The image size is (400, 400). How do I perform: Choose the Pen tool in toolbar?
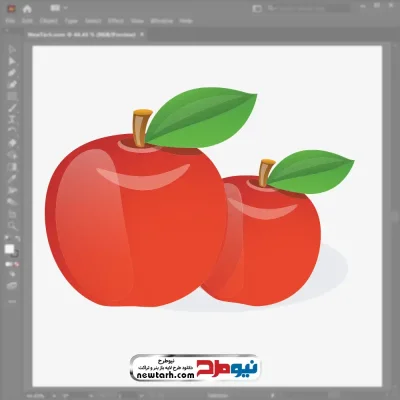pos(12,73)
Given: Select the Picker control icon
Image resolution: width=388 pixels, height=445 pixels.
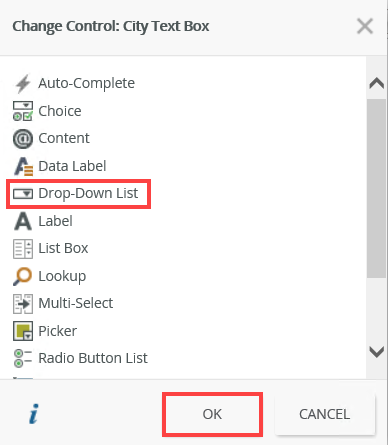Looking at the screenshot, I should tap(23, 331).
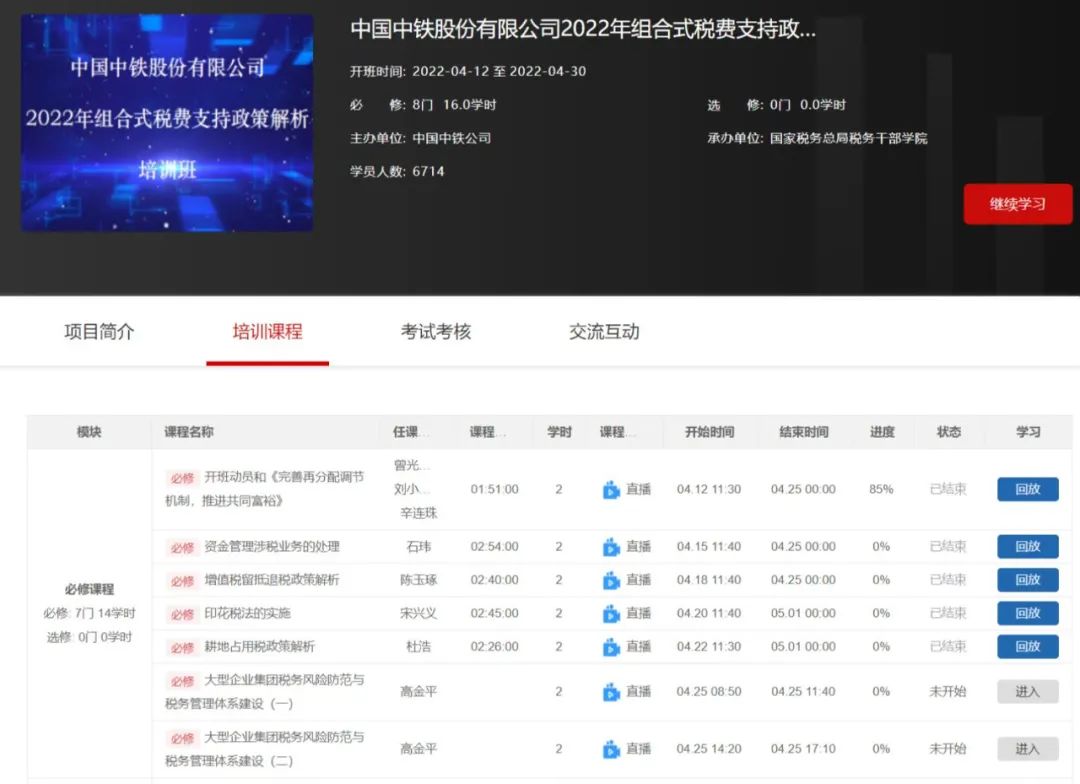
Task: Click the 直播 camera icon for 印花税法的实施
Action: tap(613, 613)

==

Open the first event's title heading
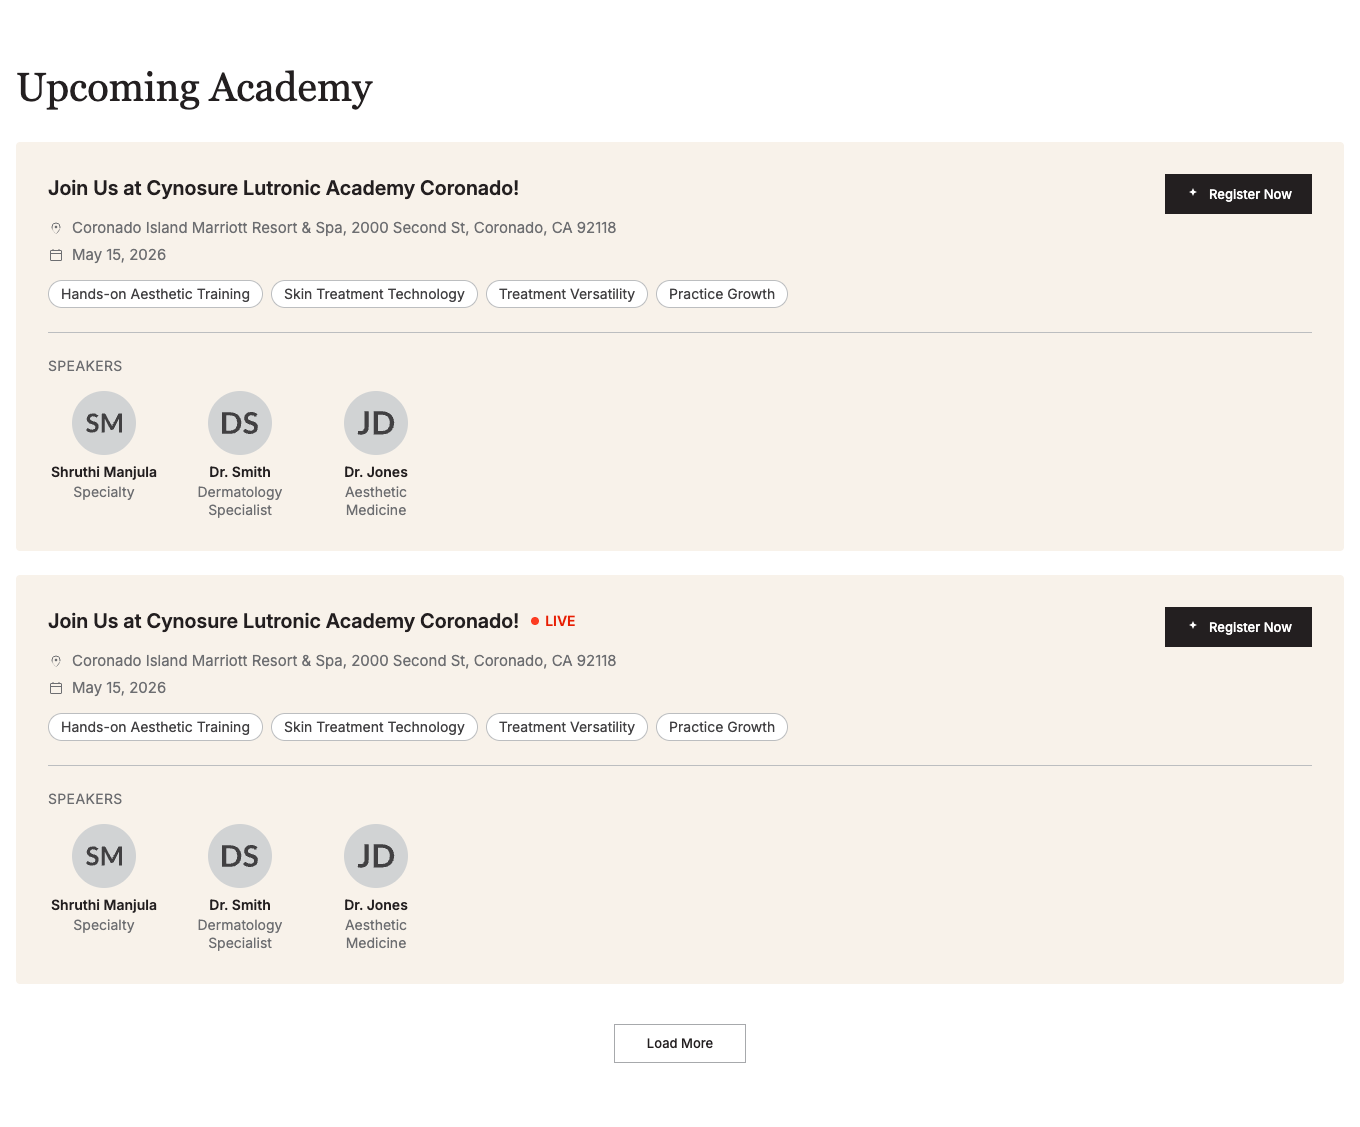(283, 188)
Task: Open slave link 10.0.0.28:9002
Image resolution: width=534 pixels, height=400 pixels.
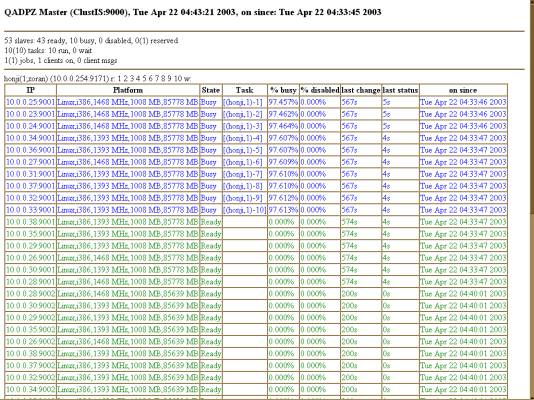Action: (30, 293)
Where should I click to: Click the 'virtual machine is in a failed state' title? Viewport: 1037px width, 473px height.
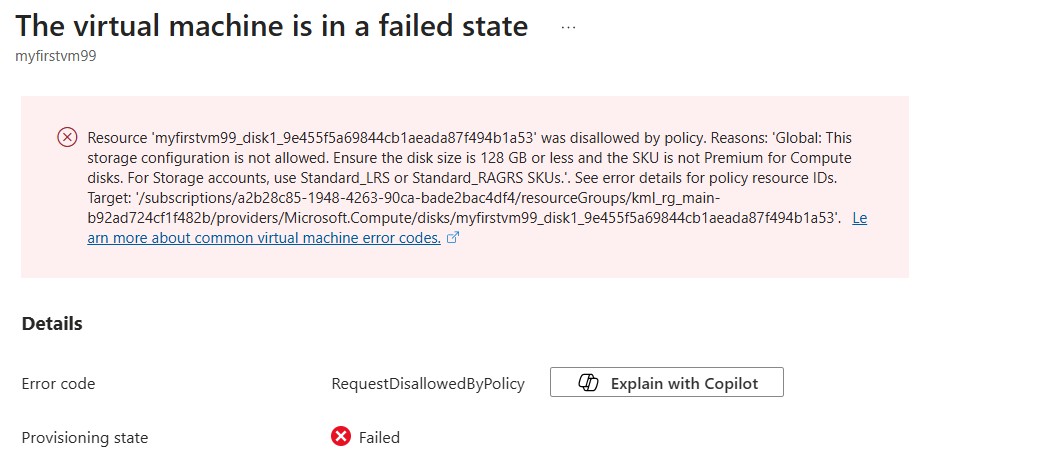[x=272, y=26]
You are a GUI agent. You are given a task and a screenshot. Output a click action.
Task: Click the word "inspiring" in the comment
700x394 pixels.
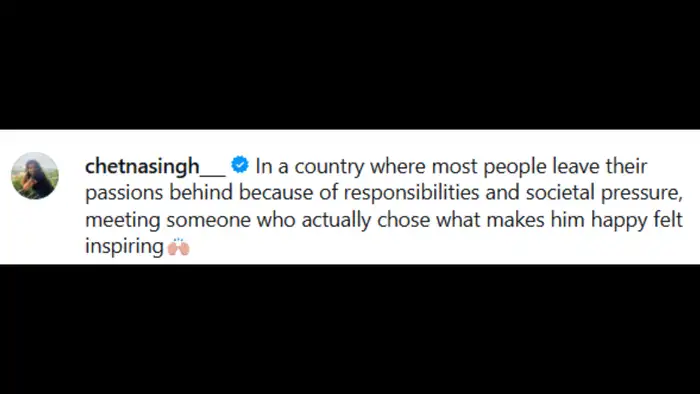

* * *

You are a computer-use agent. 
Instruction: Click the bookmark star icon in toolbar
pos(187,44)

* **EXERCISE AIM**
Among the lines of the data, identify those with the word "agent". Copy each of them.

* **TASK OUTPUT**
You are a GUI agent. You are given a task and a screenshot. Output a click action.
You are a computer-use agent. 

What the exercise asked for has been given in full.